**Exercise details:** Restate word for word the line containing "プランヒアリング (26, 1237)" and each line that follows it, through the last line below, and nothing else.

*** Opening of Given entries ***

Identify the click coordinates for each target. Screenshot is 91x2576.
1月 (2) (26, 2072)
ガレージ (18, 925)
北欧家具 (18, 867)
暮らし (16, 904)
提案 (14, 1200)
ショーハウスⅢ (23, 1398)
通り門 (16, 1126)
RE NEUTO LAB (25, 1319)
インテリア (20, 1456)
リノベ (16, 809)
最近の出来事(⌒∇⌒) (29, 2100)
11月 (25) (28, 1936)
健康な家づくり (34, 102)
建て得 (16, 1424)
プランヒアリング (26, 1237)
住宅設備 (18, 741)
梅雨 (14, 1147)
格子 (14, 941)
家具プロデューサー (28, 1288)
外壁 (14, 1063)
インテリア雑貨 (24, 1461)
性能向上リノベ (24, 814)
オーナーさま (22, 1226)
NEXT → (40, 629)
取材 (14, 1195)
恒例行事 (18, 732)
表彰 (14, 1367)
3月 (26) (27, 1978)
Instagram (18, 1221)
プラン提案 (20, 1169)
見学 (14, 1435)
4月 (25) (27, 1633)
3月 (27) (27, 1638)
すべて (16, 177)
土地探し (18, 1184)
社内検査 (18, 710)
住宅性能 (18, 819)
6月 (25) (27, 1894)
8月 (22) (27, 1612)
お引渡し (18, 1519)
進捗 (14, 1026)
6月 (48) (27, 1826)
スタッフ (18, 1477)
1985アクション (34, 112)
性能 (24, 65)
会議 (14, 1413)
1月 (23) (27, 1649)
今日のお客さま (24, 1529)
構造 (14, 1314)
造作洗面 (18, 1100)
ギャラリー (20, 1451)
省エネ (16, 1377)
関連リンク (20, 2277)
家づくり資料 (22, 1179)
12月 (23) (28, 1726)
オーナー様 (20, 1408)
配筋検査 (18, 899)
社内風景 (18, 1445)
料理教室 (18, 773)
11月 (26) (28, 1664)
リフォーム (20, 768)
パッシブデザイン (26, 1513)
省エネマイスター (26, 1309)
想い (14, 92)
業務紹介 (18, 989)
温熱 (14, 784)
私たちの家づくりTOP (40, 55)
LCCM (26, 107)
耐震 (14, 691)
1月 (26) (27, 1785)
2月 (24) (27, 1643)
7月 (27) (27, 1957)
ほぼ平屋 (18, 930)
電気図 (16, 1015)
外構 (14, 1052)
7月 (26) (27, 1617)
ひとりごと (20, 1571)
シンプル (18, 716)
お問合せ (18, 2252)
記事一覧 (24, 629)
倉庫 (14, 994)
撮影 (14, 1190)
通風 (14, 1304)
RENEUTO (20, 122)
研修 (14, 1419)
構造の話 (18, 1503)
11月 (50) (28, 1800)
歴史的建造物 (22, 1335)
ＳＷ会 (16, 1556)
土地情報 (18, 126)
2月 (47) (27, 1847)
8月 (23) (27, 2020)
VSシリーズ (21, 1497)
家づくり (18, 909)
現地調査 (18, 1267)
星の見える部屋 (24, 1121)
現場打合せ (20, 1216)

*** Close of Given entries ***

**Response below:**
プランヒアリング (26, 1237)
住宅設備 (18, 741)
梅雨 (14, 1147)
格子 (14, 941)
家具プロデューサー (28, 1288)
外壁 (14, 1063)
インテリア雑貨 (24, 1461)
性能向上リノベ (24, 814)
オーナーさま (22, 1226)
NEXT → (40, 629)
取材 (14, 1195)
恒例行事 (18, 732)
表彰 (14, 1367)
3月 (26) (27, 1978)
Instagram (18, 1221)
プラン提案 (20, 1169)
見学 (14, 1435)
4月 (25) (27, 1633)
3月 (27) (27, 1638)
すべて (16, 177)
土地探し (18, 1184)
社内検査 (18, 710)
住宅性能 (18, 819)
6月 (25) (27, 1894)
8月 (22) (27, 1612)
お引渡し (18, 1519)
進捗 (14, 1026)
6月 (48) (27, 1826)
スタッフ (18, 1477)
1985アクション (34, 112)
性能 (24, 65)
会議 (14, 1413)
1月 (23) (27, 1649)
今日のお客さま (24, 1529)
構造 (14, 1314)
造作洗面 (18, 1100)
ギャラリー (20, 1451)
省エネ (16, 1377)
関連リンク (20, 2277)
家づくり資料 (22, 1179)
12月 (23) (28, 1726)
オーナー様 (20, 1408)
配筋検査 (18, 899)
社内風景 (18, 1445)
料理教室 (18, 773)
11月 (26) (28, 1664)
リフォーム (20, 768)
パッシブデザイン (26, 1513)
省エネマイスター (26, 1309)
想い (14, 92)
業務紹介 (18, 989)
温熱 (14, 784)
私たちの家づくりTOP (40, 55)
LCCM (26, 107)
耐震 (14, 691)
1月 (26) (27, 1785)
2月 (24) (27, 1643)
7月 (27) (27, 1957)
ほぼ平屋 (18, 930)
電気図 (16, 1015)
外構 (14, 1052)
7月 (26) (27, 1617)
ひとりごと (20, 1571)
シンプル (18, 716)
お問合せ (18, 2252)
記事一覧 (24, 629)
倉庫 (14, 994)
撮影 (14, 1190)
通風 (14, 1304)
RENEUTO (20, 122)
研修 (14, 1419)
構造の話 (18, 1503)
11月 (50) (28, 1800)
歴史的建造物 (22, 1335)
ＳＷ会 (16, 1556)
土地情報 (18, 126)
2月 (47) (27, 1847)
8月 (23) (27, 2020)
VSシリーズ (21, 1497)
家づくり (18, 909)
現地調査 (18, 1267)
星の見える部屋 (24, 1121)
現場打合せ (20, 1216)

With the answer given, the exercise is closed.